SELECTION.
•••
Hypothesis 1a (H1a).
A firm’s absorptive capacity (FAC) positively impacts its operational sustainability (OPS).
Hypothesis 1b (H1b).
A firm’s absorptive capacity (FAC) positively impacts the adoption of UCRM (AUC).

3.2.2. Firm Dynamic Capability (FDC)

A firm’s dynamic capability is conceptualized as its ability to build, integrate, and reconfigure internal as well as external capabilities in order to address the market environment that is undergoing rapid change [40]. The dynamic capability of a firm can be defined as “high level routine (or collection of routines) that, together with its implementing input flows, confer upon an organizations’ management a set of decision options for providing significant outputs of a particular type” [58] (p. 991). Dynamic capability is also called higher-order capability that effects the firms’ operational sustainability to enjoy its competitive advantage in a highly dynamic changing environment [59].
Several explanations of firms’ dynamic capability are found in the management literature. For example, three attributes have been identified as important: sensing, seizing, and reconfiguring/transforming. A firm’s capability to identify, develop, codevelop, and assess technological opportunities that could meet customers’ needs and the firms’ business opportunities is known as the sensing ability. A firm’s ability to appropriately mobilize the external resources to meet customer needs and to improve operational sustainability by adopting new technology is called the seizing ability. In addition, a firm’s ability to reconfigure or transform capabilities to encompass all activities is another attribute its dynamic capability [60]. All these capabilities are dynamic in nature, and they help a firm to adopt a new technology such as UCRM to add promptness to meeting customer needs [1,61,62]. Accordingly, the following hypotheses are proposed:
Hypothesis 2a (H2a).
A firm’s dynamic capability (FDC) positively impacts adoption of UCRM (AUC).
Hypothesis 2b (H2b).
A firm’s dynamic capability (FDC) positively impacts its operational sustainability (OPS).

3.2.3. Adoption of UCRM (AUC)

Applications of ubiquitous retailing with advanced technology have helped firms to reach customers’ touch points. Techno-powered customers have also grown closer to firms that use ubiquitous retailing. Using ubiquitous retailing to improve CRM is interpreted as UCRM [4]. Several studies demonstrate that the adoption of UCRM creates some operational benefits and in particular improves the operational performance through more effective cooperation and collaboration in a competitive environment [4,8,12,63]. Firms applying UCRM become more agile, responsible, and responsive to the customers whose demands are ever-changing in the dynamic market [63].
•••
(Entries for locating text and elements)
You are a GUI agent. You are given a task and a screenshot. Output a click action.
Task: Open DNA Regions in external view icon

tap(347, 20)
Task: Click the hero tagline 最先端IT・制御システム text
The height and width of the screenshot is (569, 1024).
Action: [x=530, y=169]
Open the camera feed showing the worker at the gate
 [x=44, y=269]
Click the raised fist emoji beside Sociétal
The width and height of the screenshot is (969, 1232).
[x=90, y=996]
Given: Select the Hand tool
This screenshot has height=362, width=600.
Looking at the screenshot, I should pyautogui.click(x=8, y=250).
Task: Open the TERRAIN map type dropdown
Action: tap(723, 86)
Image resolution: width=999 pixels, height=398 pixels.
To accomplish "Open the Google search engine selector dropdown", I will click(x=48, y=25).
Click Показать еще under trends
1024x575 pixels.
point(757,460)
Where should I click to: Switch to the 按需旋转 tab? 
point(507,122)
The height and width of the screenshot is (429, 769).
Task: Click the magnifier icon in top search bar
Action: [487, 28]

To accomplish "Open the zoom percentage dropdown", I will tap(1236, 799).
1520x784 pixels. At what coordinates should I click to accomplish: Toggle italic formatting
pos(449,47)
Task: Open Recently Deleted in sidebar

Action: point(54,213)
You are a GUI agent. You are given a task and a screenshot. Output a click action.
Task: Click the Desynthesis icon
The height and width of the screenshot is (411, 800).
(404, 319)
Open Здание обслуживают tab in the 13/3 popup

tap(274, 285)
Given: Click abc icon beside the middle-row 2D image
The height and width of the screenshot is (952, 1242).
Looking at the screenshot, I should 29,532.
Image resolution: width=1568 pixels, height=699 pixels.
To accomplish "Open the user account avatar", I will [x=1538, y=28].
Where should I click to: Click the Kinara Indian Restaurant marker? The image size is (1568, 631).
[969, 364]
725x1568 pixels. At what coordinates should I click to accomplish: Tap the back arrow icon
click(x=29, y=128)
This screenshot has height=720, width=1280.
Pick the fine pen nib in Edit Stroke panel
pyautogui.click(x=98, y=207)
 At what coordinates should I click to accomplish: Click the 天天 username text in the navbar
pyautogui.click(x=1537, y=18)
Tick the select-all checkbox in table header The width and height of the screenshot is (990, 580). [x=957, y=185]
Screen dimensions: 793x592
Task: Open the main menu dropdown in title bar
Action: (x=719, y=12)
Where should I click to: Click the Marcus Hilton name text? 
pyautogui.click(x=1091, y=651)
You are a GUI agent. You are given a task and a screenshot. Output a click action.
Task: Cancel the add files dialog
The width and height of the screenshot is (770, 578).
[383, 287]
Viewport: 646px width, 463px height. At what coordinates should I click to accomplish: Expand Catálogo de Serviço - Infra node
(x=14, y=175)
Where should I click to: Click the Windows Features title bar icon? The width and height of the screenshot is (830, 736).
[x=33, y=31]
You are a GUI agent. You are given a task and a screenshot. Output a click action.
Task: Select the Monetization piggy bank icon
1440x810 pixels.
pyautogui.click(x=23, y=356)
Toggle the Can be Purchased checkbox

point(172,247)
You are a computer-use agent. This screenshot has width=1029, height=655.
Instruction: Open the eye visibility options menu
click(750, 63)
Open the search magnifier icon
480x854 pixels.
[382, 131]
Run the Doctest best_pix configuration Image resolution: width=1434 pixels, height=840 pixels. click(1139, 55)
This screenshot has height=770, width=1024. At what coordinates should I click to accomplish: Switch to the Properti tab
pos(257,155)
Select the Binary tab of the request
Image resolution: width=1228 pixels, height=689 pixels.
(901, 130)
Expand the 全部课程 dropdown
•••
WRITTEN REQUEST A.
Using the passage on dynamic capability and UCRM, decide whether each statement below agrees with it: (i) three attributes of dynamic capability are named as important: sensing, seizing, and reconfiguring/transforming; (ii) using ubiquitous retailing to improve CRM is called the seizing ability; (iii) Hypothesis 2a says a firm's dynamic capability positively impacts its operational sustainability. Answer yes or no for each, quoting the words of the passage that settle it.
WRITTEN REQUEST B.
Continue the passage on dynamic capability and UCRM, starting right after its final sentence.

TASK OUTPUT A.
(i) Yes: "three attributes have been identified as important: sensing, seizing, and reconfiguring/transforming."
(ii) No: "Using ubiquitous retailing to improve CRM is interpreted as UCRM."
(iii) No: "A firm’s dynamic capability (FDC) positively impacts adoption of UCRM (AUC)."

TASK OUTPUT B.
Firms using UCRM are more technologically savvy in interacting with the customers. However, their employees’ technological competencies need to be enhanced so that they do not face any problem using UCRM [5,7]. UCRM deals with customers’ basic information, including their likes and dislikes (behavioral aspects of customers), as well as sales information. UCRM also deals with customers’ logical behavior, as well as physical contextual data, such as information on customers’ current activities and customers’ profile information. UCRM can provide real-time recommendation services [64]. Firms applying UCRM are expected to update their practices and procedures, such as responding to trends in real time, improving data management, empowering staff, and so on [65]. Accordingly, it is hypothesized as follows:
Hypothesis 3 (H3).
Adoption of UCRM (AUC) positively impacts firms’ operational sustainability (OPS).

3.2.4. Operational Sustainability (OPS) and Firm Performance (FPR)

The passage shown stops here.